İlahi MOBESE Sistemi: MÜRAKABE
İlahi MOBESE Sistemi: MÜRAKABE
İhtiyar dünya gemisinin yolcusu insanlık, hayatının en sancılı devresini yaşıyor. Maddi refah, lüks, konfor ve teknolojik olarak en parlak döneminde olsa da manevi açıdan bir buhran ve çöküntü içindedir. Aslında maddi imkânlar açısından ilerledikçe manevi açıdan da bir o kadar rahatlaması gerekirken durum tam tersi olmuş, maddede ilerledikçe manada geri kalmıştır.
Demek ki insanoğlu bir yerlerde yanlış yapmaktadır. Şimdi bunu iyi düşünüp nerede yanlış yaptığını tespit edip yanlışından dönmezse yarını daha içinden çıkılmaz olacaktır. Zira maddi zararlar ne kadar çok ve büyük olursa olsun telafisi var, ama manevi zararların telafisi zor hatta bazen imkânsız gibidir.
Şu an hayatından tam memnun ve şikâyetsiz insan yok gibidir. Mal, can, namus, nesil, akıl ve din emniyetinin olmadığı bir ortamda yaşıyoruz. İnsanlar arabalarına, marketlerine, fabrikalarına, sitelerine, evlerine, bürolarına, bakkal dükkânlarına, kuyumcu dükkânlarına, cadde, sokak, çarşı ve pazarlarına alarm sistemleri, gizli kamera sistemleri, elektronik kilit sistemleri, kozmik kasalar, akıllı binalar vs. teknoloji harikası tedbirler döşüyor ama yine de evinde rahat yatamıyor.
Birkaç yıl önceki istatistiklere göre özel güvenlik elemanları resmi kolluk kuvvetlerinin iki mislini aşmış durumda idi. Ancak buda çare değildir. Her an hırsızlık, kundaklama, soygun, kapkaç vb. tehlikeler beynini kemiriyor, serveti kendisine mutluluk, huzur getirmesi gerekirken tam tersine stres, dert ve bela olmaktadır. Varlık içinde yokluk, sefa yerine cefa. Öyle ki huzur ve güven ortamının servetle alınabildiğine inansa servetlerini vermeye hazırlar ama heyhat…

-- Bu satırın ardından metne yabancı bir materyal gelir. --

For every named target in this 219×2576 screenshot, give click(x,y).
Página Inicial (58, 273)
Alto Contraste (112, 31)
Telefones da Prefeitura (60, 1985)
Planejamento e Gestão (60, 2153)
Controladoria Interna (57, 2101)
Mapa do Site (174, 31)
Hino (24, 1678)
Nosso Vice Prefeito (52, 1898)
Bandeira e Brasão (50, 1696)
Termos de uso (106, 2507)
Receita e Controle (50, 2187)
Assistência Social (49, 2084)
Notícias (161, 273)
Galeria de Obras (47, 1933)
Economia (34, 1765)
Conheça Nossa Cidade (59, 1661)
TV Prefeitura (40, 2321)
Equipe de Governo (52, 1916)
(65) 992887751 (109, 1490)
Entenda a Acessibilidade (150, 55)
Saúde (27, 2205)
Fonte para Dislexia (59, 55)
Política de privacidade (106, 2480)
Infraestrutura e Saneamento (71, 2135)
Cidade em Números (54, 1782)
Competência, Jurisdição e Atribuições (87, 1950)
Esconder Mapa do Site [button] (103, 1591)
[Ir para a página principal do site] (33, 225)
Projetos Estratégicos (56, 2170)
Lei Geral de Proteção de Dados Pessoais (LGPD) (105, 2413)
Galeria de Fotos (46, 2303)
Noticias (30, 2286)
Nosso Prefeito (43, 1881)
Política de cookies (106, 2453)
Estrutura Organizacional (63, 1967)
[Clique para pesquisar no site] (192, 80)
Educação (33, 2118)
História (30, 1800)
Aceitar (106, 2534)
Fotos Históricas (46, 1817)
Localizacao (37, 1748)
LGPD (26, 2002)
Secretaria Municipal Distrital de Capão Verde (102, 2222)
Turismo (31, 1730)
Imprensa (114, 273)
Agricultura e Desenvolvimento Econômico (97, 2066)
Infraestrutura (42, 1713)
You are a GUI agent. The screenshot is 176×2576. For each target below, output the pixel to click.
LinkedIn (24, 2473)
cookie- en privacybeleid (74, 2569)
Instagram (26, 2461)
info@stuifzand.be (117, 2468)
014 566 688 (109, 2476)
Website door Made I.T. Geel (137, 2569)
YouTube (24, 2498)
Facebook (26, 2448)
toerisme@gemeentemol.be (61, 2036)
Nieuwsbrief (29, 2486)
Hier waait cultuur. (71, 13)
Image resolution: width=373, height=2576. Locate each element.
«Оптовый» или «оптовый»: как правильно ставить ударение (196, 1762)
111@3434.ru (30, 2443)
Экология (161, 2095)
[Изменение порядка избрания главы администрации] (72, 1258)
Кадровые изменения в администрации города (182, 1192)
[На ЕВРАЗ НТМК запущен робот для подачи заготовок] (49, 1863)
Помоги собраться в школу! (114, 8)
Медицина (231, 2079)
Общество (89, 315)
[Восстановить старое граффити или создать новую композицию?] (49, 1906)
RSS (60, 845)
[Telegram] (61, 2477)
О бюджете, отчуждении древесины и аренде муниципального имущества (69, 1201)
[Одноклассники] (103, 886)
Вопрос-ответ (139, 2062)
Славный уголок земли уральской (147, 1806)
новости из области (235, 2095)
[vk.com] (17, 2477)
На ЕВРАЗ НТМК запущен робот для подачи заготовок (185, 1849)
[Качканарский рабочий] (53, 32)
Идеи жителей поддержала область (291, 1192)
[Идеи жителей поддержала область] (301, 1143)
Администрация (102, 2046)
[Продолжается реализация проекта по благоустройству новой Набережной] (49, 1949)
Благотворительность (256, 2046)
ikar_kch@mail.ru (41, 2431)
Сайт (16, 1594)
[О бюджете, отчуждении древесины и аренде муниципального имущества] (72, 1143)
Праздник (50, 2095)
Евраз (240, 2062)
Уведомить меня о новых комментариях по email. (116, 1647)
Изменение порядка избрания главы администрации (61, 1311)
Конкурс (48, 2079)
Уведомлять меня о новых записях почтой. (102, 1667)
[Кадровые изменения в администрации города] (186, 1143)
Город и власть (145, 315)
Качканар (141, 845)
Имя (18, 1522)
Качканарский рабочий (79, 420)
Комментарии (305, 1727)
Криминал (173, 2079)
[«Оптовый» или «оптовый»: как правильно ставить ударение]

Yukarda saydığımız tedbirler kısmen caydırıcı olsalar da çözüm değil. Çünkü onları üretenler de insandır. İnsan ürettiği tedbirleri pekâlâ devre dışı bırakabilir. Kısacası her insanın başına bir polis, asker dikseniz bile onun yüreğine kötülük virüsü bulaşmışsa başındaki bekçiyle anlaşarak yapacağı kötülüğü yine yapar. Bu maddi tedbirler çok pahalı, bu ekipmanlar için kim bilir her yıl dışarılara ne kadar milyar dolarlar akıyor, sonuç sorunlar çoğalarak devam ediyor. Hâlbuki hem bedava hem de sonucu kesine yakın bir yol var ki işte bu, murakabedir.
MURAKABE kısaca insanın her zaman ve her yerde gözetlenmekte olduğunu bilerek hareket etmesidir. Kuranı kerimde her önemli konu gibi bu konu da baştan sona serpiştirilmiş durumdadır. Ta ki kuranı okuyan her fert arada bir bu uyarıyı zihninde tazelesin, ayağını denk alsın.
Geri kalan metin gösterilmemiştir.